For the first time this year, Medicare is sending home bad report cards on its under-performing private plans.
Americans with Medicare-managed care plans or stand-alone drug plans started receiving notices last month if their coverage had been rated 2.5 stars or less in the past three years in the government insurer’s five-star system. The government is so serious about steering people away from low-rated plans, it has disabled the electronic enrollment tool for those offerings on Medicare’s website.
It’s all part of Medicare’s push to force chronic underachievers to improve care quality. And there’s reward as well as punishment: Plans with higher ratings can get bonus payments of up to 5 percent of their contracts, expected to total $3.1 billion this year.
Edith Gooden-Thompson, the Broward County, Fla., coordinator for the Serving Health Insurance Needs of Elders Medicare counseling program, anticipates getting calls from puzzled seniors as the letters start hitting mailboxes, just in time for Monday’s start of Medicare open enrollment. She stresses that no one will be forced to leave the lower-starred plans or lose coverage.
The notices just encourage beneficiaries with low-ranked coverage to carefully review what they’re being offered and shop around — something everyone on Medicare should do anyway, Gooden-Thompson said.
Medicare officials, when announcing early 2013 plan details last month, said they wanted to make it increasingly challenging for seniors to enroll in low performers. Medicare HMO participation was projected to increase by 11 percent next year. The stars are based on several factors including patient satisfaction surveys, the availability of screenings and vaccines, and the plan’s ability to manage chronic conditions.
Insurers support the concept of rewarding quality care, said Robert Zirkelbach, spokesman for America’s Health Insurance Plans, and rankings overall have been inching higher. But he said the industry remains concerned that the ratings truly reflect things that benefit consumers and don’t unfairly penalize certain plans operating in rural or poor areas.
Doris Einhorn, an 80-year-old Tamarac, Fla., resident, has switched Medicare HMOs several times over the years, willing to jump ship if premiums rise or if drugs she needs are no longer covered. She’s checking the changes in her Humana plan and shopping around.
And yes, she’ll look at the ratings, although her current plan isn’t an underachiever. “If a plan has two stars, they either aren’t giving you something or they are charging too much,” Einhorn said.
About 9 percent of enrollees nationwide are in plans with fewer than three stars and another 7 percent are in plans not rated by the federal Centers for Medicare and Medicaid services, according to the nonprofit Kaiser Family Foundation.
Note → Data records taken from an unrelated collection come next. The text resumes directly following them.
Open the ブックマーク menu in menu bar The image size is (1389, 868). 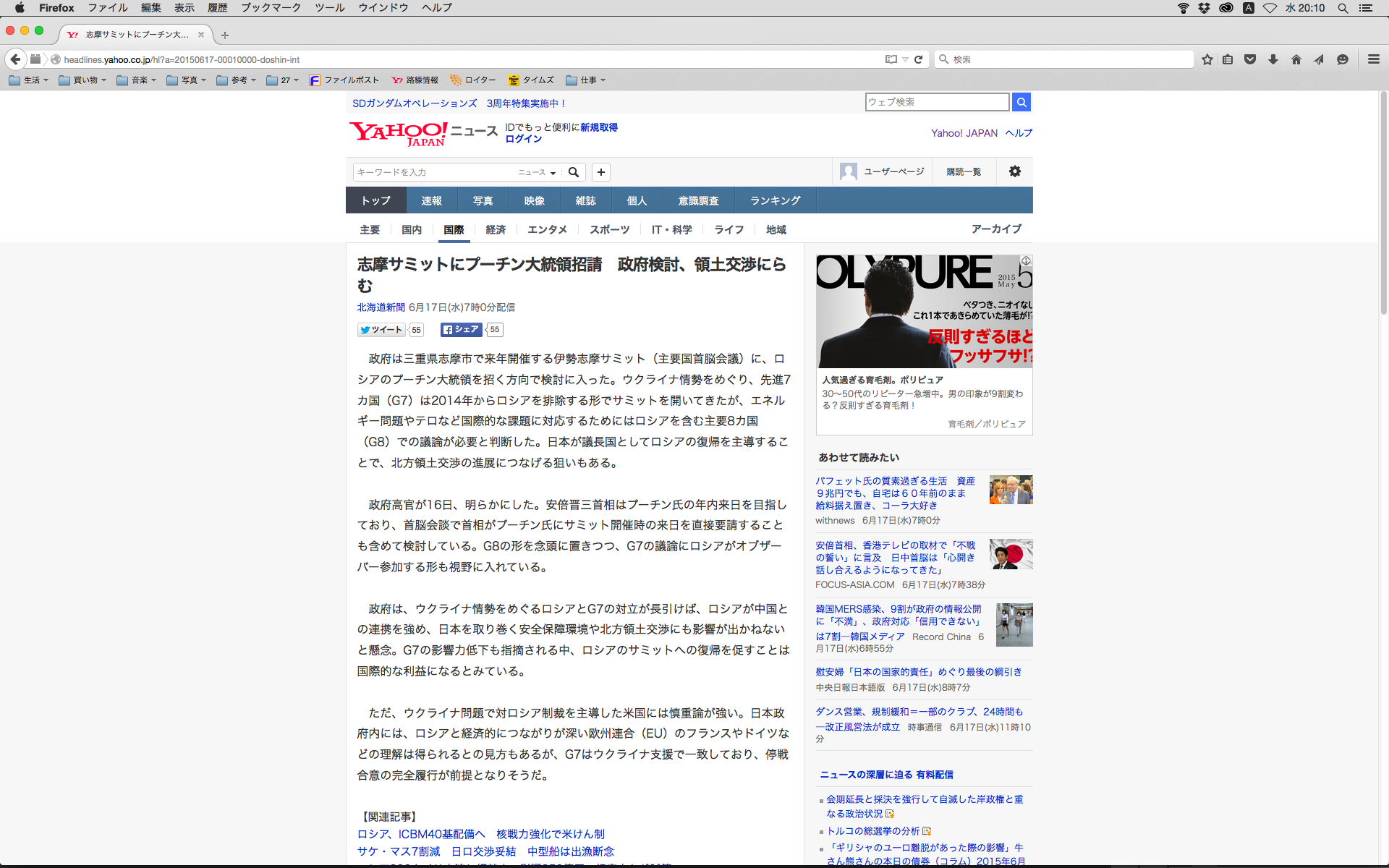(x=271, y=8)

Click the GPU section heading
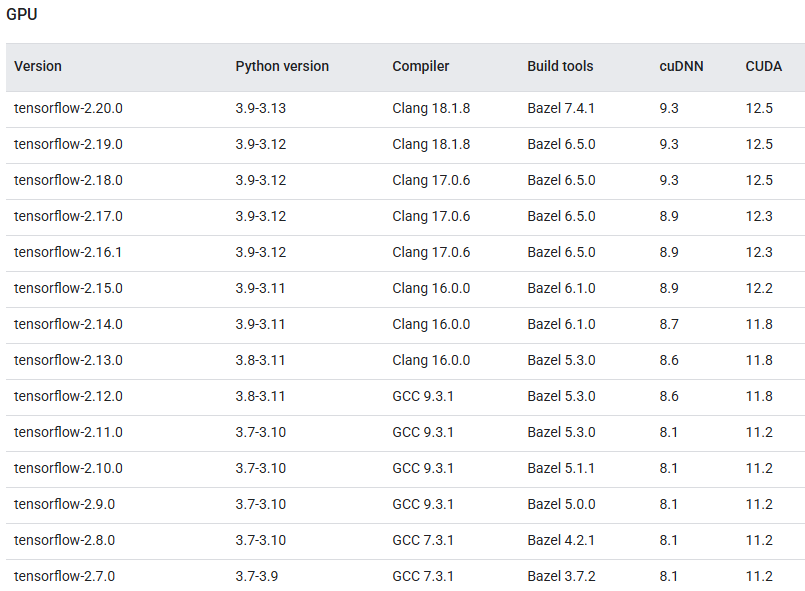(22, 15)
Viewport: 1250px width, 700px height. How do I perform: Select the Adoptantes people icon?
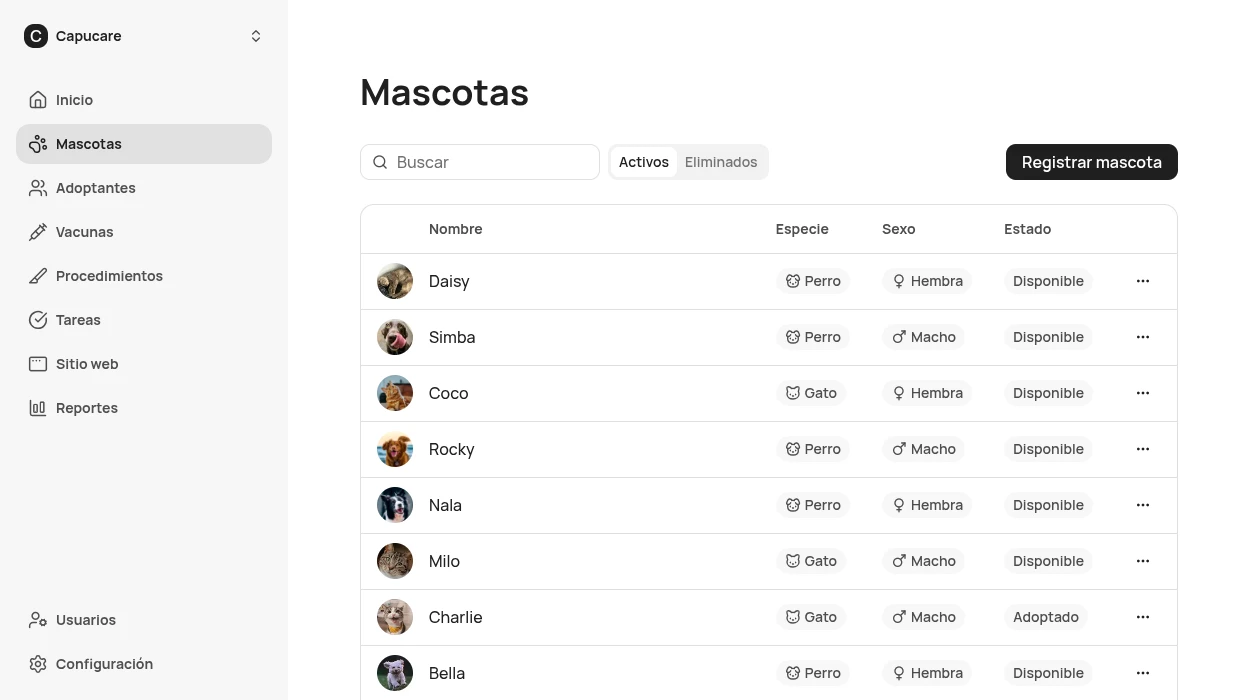[38, 188]
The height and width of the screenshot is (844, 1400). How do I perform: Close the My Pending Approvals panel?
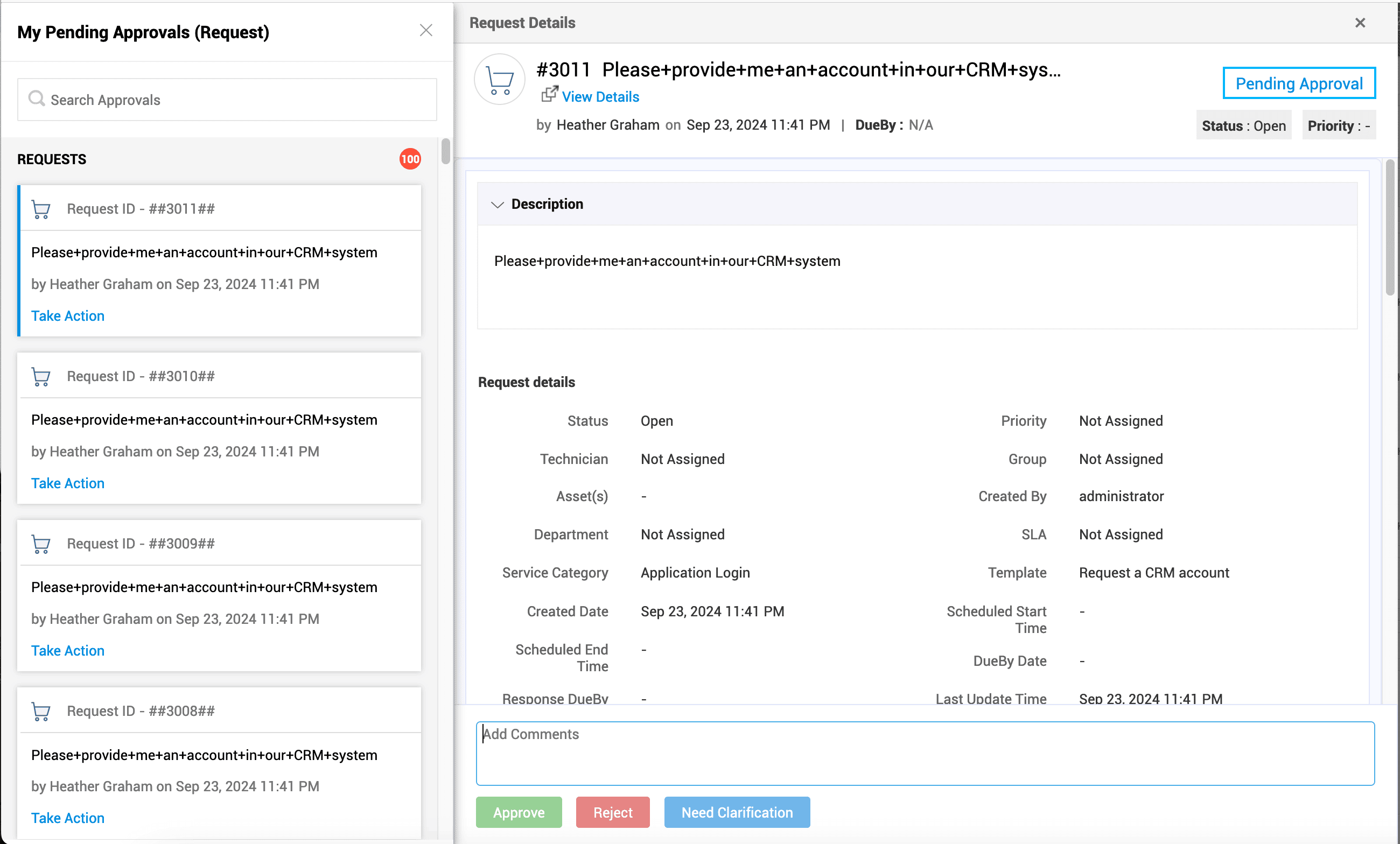[x=425, y=30]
Seniors have until midnight Dec. 7 to enroll in managed care or stand-alone drug plans. Those who later decide they are unhappy with their choice will be able to drop that coverage and go back to traditional Medicare, starting Jan. 1 through Feb. 14.
Doug Goggin-Callahan, director of education at the Medicare Rights Center, said there could be cases where a low-starred plan could be a senior’s right choice, depending that person’s finances, doctors and medical needs. So far, the center hasn’t determined any commonalties among low performers, he said.
But ultimately, he thinks the star ratings will be good for consumers. “If you are in a low-rated plan, you should check if this is your best option,” Goggin-Callahan said.
Diane C. Lade writes for The Sun Sentinel (Fort Lauderdale, Fla.).